Par la voix de son porte-parole, l'Union belge s'est dite très satisfaite de l'élection de Michel Platini à la présidence de l'UEFA pour un mandat de 4 ans.

Le Français, 51 ans, a battu, vendredi, à Düsseldorf, le président sortant, le Suédois Lennart Johansson, 77 ans, par 27 voix contre 23 et deux bulletins nuls. M. Johansson était à la tête du football européen depuis 1990.

Les délégués des 52 fédérations de l'Union européenne de football étaient appelés à voter à bulletin secret. Le vote a été très serré puisqu'on était à 23/23 avant d'ouvrir les dernières enveloppes.

Selon l'Union belge, le triple Ballon d'Or "a fait de nombreuses propositions qui nous semblent intéressantes". Voilà qui semble indiquer dans quel sens est allé le vote belge. Quoi qu'il en soit, le programme présenté par Platini (LLB du 26 janvier) a fait mouche. Rappelons qu'il a pris cinq engagements lors de sa campagne : conforter la légitimité des élus au sein de l'UEFA; accroître la solidarité et les échanges entre les fédérations; garantir l'universalité des compétitions; rétablir l'unité des familles du football; travailler à l'exemplarité du football.

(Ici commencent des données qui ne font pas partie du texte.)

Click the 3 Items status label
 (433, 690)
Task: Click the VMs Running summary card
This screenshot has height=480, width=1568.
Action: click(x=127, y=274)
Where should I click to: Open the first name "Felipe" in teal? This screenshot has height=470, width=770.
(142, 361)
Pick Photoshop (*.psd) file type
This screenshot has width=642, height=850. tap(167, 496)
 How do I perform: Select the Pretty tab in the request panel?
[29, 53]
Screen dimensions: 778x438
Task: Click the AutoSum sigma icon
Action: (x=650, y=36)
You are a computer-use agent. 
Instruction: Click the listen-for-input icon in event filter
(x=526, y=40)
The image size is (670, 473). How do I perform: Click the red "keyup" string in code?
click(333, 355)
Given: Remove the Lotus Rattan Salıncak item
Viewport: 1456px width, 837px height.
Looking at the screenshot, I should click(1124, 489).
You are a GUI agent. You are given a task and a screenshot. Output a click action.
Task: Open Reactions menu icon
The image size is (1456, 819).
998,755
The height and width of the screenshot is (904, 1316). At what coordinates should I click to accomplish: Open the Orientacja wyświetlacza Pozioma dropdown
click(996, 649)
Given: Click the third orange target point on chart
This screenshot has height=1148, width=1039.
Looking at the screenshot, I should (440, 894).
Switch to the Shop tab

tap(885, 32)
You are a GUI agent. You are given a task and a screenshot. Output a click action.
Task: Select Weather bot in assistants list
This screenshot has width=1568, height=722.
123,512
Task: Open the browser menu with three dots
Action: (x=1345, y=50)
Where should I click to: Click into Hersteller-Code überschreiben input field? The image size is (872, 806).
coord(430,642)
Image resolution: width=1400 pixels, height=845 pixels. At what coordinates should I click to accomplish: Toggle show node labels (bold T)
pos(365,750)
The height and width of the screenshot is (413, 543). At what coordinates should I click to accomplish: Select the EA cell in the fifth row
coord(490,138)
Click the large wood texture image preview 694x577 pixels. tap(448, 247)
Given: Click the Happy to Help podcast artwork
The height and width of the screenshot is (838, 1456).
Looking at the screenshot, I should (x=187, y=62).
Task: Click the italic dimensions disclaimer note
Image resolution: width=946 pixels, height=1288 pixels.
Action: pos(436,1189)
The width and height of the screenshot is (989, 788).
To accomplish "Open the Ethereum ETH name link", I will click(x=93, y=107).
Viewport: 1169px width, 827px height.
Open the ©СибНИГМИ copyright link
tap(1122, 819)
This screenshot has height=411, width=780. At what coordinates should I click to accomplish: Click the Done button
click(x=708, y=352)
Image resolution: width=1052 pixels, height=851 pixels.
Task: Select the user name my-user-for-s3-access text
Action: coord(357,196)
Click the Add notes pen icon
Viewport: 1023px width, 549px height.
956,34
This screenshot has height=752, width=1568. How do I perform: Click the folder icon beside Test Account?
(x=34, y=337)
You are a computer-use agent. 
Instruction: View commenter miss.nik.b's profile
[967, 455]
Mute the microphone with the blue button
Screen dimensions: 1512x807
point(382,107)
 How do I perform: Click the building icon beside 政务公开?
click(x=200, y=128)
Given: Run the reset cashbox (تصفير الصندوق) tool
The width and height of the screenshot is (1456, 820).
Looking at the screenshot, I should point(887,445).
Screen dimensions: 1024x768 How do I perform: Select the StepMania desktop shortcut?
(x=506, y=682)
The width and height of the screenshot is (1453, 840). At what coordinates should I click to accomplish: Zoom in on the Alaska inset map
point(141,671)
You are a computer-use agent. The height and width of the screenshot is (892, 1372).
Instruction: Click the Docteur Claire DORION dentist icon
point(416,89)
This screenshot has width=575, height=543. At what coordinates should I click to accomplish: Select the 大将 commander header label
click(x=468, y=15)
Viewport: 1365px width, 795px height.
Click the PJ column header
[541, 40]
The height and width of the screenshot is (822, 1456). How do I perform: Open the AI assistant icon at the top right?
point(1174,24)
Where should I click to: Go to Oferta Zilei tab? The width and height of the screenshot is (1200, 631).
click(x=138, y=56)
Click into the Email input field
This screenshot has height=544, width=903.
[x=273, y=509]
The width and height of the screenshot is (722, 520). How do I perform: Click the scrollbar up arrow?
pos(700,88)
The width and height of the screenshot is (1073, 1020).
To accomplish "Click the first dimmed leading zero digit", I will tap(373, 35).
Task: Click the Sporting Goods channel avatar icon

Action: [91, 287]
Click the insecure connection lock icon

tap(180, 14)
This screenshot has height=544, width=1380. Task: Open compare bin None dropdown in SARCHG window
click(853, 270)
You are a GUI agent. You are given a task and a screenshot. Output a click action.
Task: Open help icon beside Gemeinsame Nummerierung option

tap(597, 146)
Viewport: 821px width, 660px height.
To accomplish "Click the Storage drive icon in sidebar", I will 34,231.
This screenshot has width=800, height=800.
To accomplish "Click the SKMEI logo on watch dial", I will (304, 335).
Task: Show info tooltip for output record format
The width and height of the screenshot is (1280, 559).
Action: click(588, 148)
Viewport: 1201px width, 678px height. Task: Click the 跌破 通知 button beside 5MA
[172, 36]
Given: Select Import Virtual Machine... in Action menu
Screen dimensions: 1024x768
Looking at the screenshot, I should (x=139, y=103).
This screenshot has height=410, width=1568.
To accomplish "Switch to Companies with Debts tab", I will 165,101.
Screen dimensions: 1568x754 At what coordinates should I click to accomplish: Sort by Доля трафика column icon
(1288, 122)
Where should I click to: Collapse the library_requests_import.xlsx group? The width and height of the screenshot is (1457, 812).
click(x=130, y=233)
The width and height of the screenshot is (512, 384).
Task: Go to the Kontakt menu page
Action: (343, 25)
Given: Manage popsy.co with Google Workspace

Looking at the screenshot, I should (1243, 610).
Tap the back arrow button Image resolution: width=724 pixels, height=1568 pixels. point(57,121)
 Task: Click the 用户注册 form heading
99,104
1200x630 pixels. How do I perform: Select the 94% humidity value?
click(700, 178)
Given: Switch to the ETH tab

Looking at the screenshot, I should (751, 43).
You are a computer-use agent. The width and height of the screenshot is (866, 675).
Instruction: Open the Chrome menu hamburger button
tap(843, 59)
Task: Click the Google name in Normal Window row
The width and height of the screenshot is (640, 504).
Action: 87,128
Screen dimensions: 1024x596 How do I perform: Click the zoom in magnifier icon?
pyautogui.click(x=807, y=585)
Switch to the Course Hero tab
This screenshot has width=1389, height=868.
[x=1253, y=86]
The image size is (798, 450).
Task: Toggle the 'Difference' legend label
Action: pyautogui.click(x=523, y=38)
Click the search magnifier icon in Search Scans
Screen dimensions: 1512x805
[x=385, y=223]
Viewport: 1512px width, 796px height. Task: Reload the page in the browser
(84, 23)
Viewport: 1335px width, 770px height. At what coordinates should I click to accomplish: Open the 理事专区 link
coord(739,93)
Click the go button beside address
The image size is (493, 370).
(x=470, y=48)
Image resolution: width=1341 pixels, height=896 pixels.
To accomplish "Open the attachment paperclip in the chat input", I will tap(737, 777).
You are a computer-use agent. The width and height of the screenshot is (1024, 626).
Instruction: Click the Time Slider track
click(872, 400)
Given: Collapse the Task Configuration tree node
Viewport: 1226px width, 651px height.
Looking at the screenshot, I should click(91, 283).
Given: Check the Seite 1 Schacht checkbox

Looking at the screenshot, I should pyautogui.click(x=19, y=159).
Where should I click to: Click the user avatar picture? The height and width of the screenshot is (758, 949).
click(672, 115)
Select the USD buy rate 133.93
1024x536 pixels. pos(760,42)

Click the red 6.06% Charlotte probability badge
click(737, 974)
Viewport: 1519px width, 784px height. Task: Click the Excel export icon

Concrètement, cela devrait notamment passer par une juste redistribution des richesses; un rééquilibrage de la Ligue des Champions, en limitant à trois maximum le nombre de clubs directement qualifiés des nations fortes au bénéfice des champions nationaux; la rédaction d'une Charte européenne, de nature à préserver l'autonomie du foot par rapport à la politique; la négociation d'une reconnaissance juridique de la spécificité du sport en Europe; une lutte énergique contre le racisme et la xénophobie et contre les transactions financières douteuses, les paris clandestins et les dérives de la profession d'agent; un combat sans merci contre le dopage; la redéfinition du statut du joueur.

Pas seulement un produit

Le monde politique français, unanime, le président Chirac en tête, a adressé ses félicitations à l'élu. Mais les réactions positives sont également venues du milieu du football. Joseph Blatter, président de la Fifa, dont Platini fut le conseiller, a affirmé avoir la même conception du football, "qui n'est pas seulement un produit et une entreprise, mais qui a aussi des responsabilités." Luca Pancalli (Fédération italienne) s'est dit impressionné par le discours de Platini, "grand sportif qui croit dans les valeurs du sport."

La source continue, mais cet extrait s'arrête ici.